As early as the fourth century, historical documents identify the designation of Palm Sunday through Easter as a sacred time, a holy week. The focus is on the Passion, the suffering of Jesus Christ and the days until Resurrection.  While the terminology may not be part of your upbringing or church, learning about the life of Jesus allows Christians to reflect upon significant events, and better grasp why his passion was carried out for his followers.  During a week of holiness, the opportunity to follow in his footsteps is possible.

Palm Sunday

Palm Sunday marks Jesus’ entrance into Jerusalem.  “They took palm branches and went out to meet him shouting, ‘Hosanna! Blessed is he who comes in the name of the Lord!  Blessed is the King of Israel’” (John 12:12-13).   Ironically, the very people who shouted in praise will later condemn him by screaming words of execution.

Palm Sunday allows Christians to reflect upon their commitment to their faith.

Spy Wednesday

Although an uncommonly used name for Holy Wednesday, it is the day Judas agrees to betray Jesus.  “Then one of the Twelve—the one called Judas Iscariot—went to the chief priests and asked, ‘What are you willing to give me if I deliver Him over to you?’ So, they counted out for him thirty pieces of silver.  From then on, Judas watched for an opportunity to hand him over.”(Matthew 26:14-16) 

Maundy Thursday

Christians often connect Maundy Thursday or Holy Thursday to the Last Supper, a Passover meal during which time Jesus broke bread, offered his disciples wine and said, “This is my body, given up for you,” also stating, “Do this in remembrance of Me.”After supper, He took another cup of wine and said, “This cup is the new covenant between God and his people—an agreement confirmed with my blood, which is poured out as a sacrifice for you.” (Luke 22:14-20).  Jesus created his first priests to live as an example and spread the word.

During that night, two additional events occurred: Jesus washed the feet of his disciples, and Judas would leave to betray Christ.  Without Judas present, Jesus said, “A new commandment I give unto you:  That you love one another, as I have loved you.”(John 13:34).  Jesus leaves and waits in the garden of Gethsemane, praying and preparing.  Roman soldiers arrive and arrest him.

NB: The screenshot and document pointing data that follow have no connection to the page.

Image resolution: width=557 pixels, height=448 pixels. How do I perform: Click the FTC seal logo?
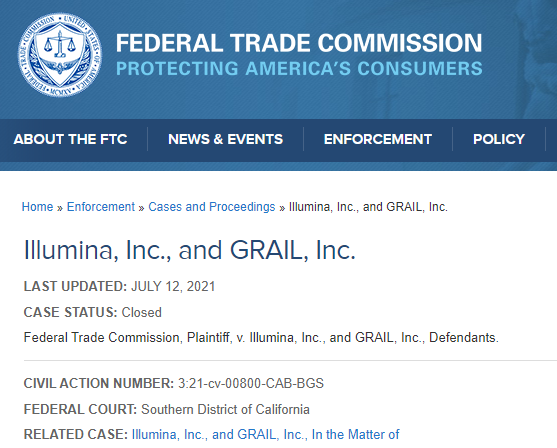pos(60,55)
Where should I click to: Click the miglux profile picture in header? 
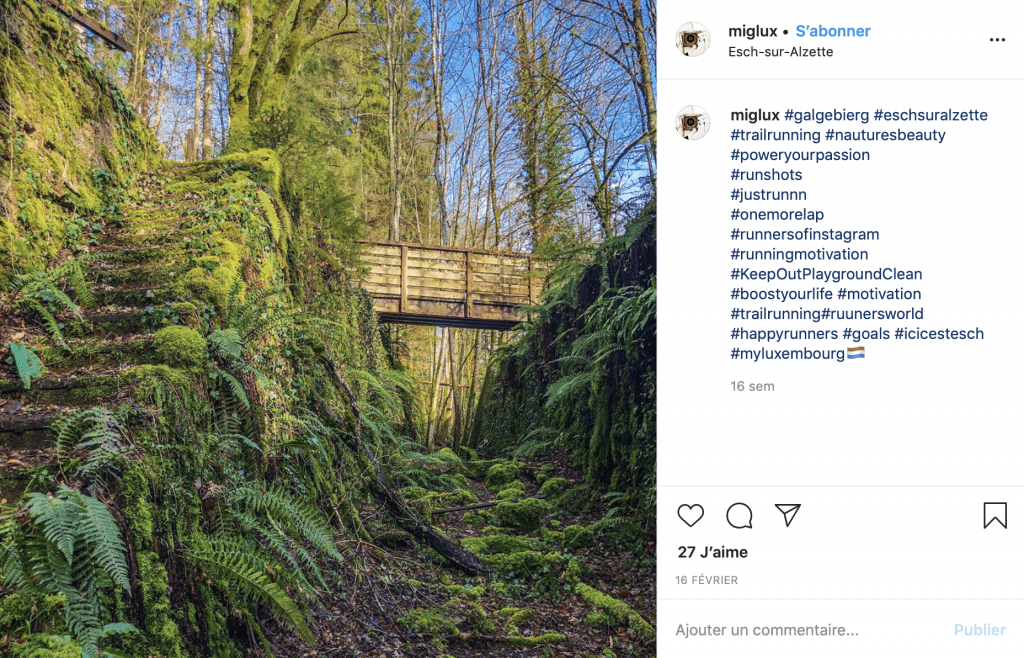pos(692,40)
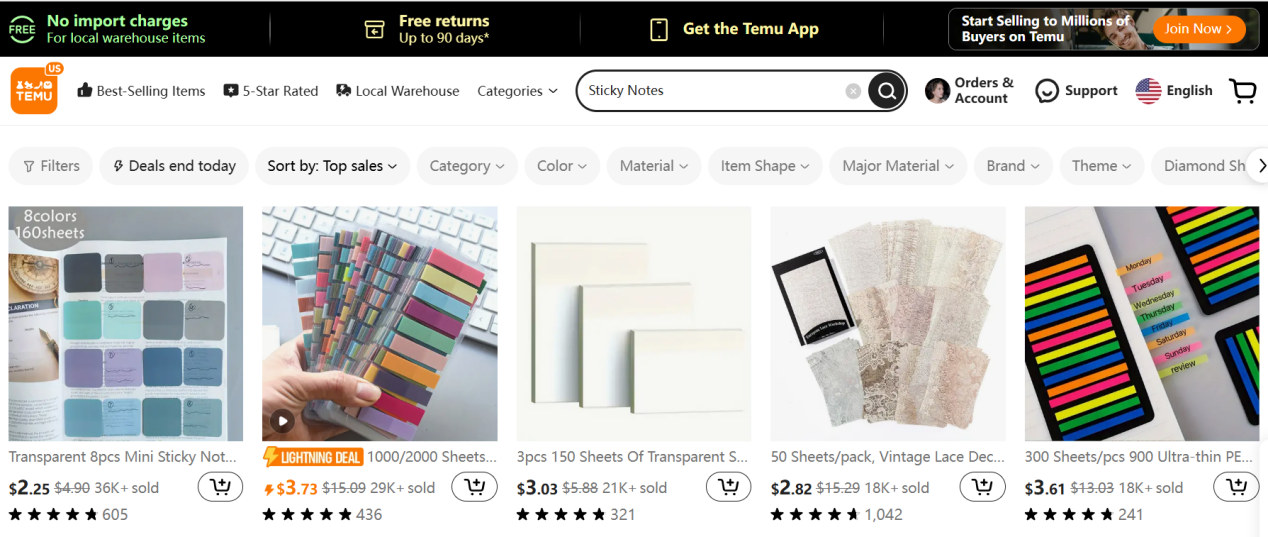
Task: Click the Sticky Notes search input field
Action: tap(710, 91)
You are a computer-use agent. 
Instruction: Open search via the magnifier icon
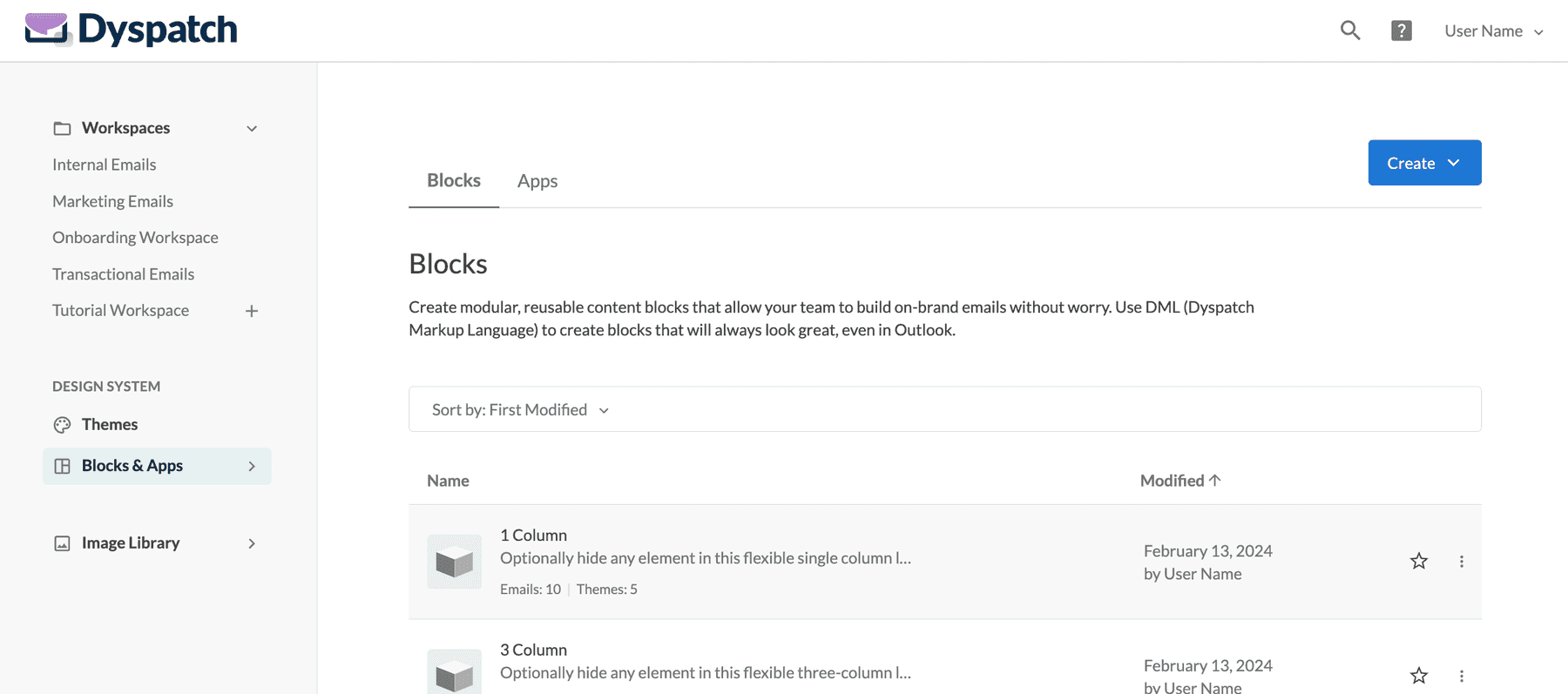[x=1350, y=30]
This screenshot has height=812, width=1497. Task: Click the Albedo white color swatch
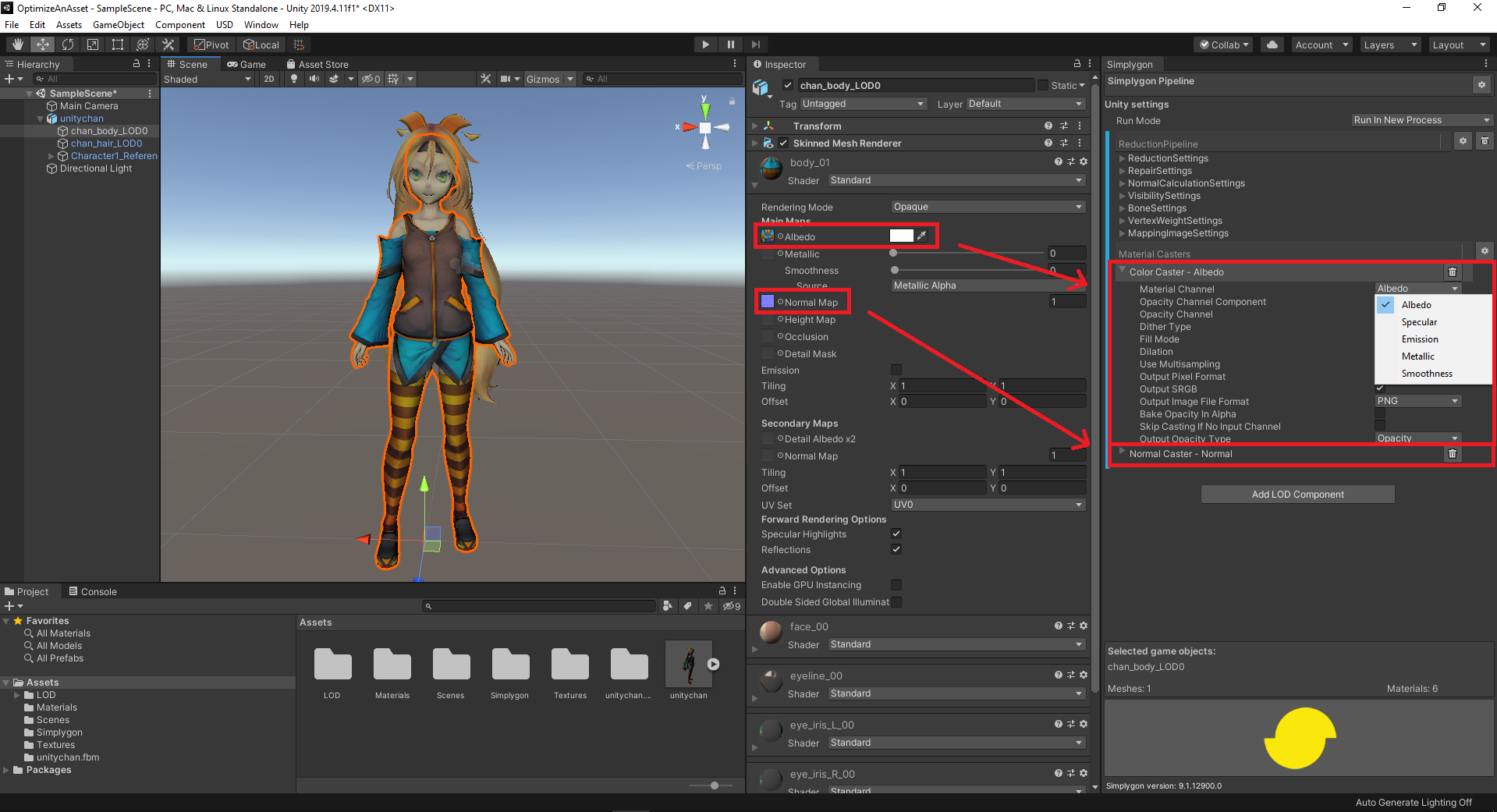pos(901,236)
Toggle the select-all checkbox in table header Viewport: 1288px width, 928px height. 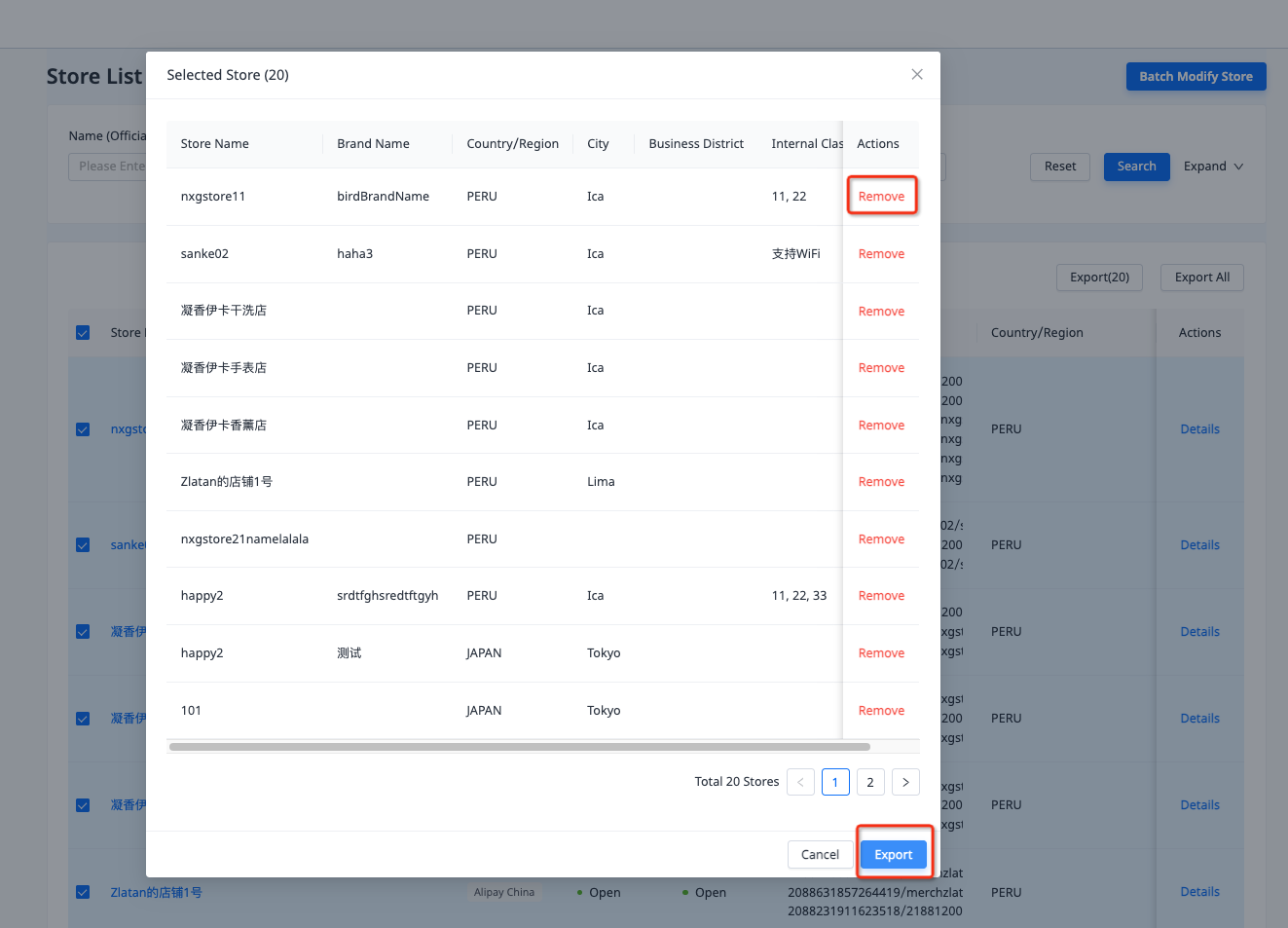[x=83, y=333]
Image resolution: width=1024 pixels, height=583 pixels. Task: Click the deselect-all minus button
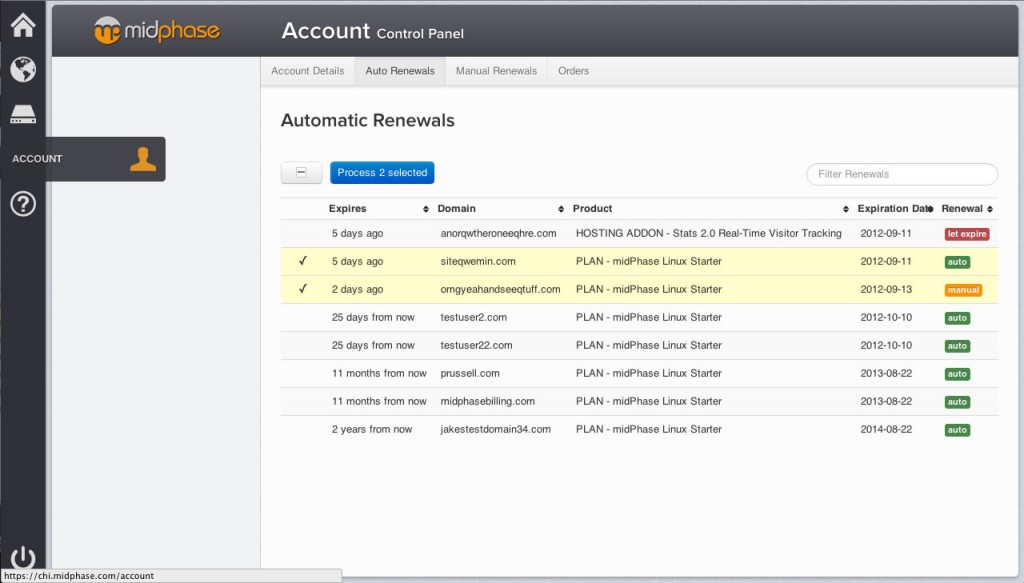tap(301, 173)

Maundy Thursday leads to the celebration of the mass and Holy Communion.  In taking the body and blood, we pause for a moment of reflection and prayer to accept the wafer and wine in remembrance. In keeping with tradition, the altar of the church is stripped bare and the bells silenced until Holy Saturday.

Good Friday

A dark day of sacrifice, of crucifixion, and death. Forced to carry his cross through the streets of Jerusalem, endure public mockery and beatings, Jesus’ path fulfills a prophecy:“So, it is written that the Christ would suffer and on the third day rise from the dead”(Luke 24:46).

Good Friday reveals the cross veiled in black and parishioners visiting the Stations of the Cross to witness and reflect upon Christ’s final hours.

Holy Saturday

A day which acknowledges a 40-hour vigil that his followers held outside of the tomb, awaiting His resurrection.  So, Joseph bought some linen cloth, took down the body, wrapped it in the linen, and placed it in a tomb cut out of the rock. Then he rolled a stone against the entrance of the tomb. Mary Magdalene and Mary saw where he was laid”(Mark 15:46-47).

Easter Sunday

The Covenant, a promise God established with his people, the Israelites, long before the birth of Jesus, was celebrated through sacrificing an unblemished lamb, the blood of a perfect creature. This was the sacrifice used as a confession of sin and an offering of forgiveness.

Easter is a day of celebration of victory over death, symbolizing the promise of eternal life for all who believe in Him.  1 Corinthians 15:3–8: “…Then, he appeared to James, then to all of his apostles.  Last of all, as to one untimely born, he appeared also to me [Paul].”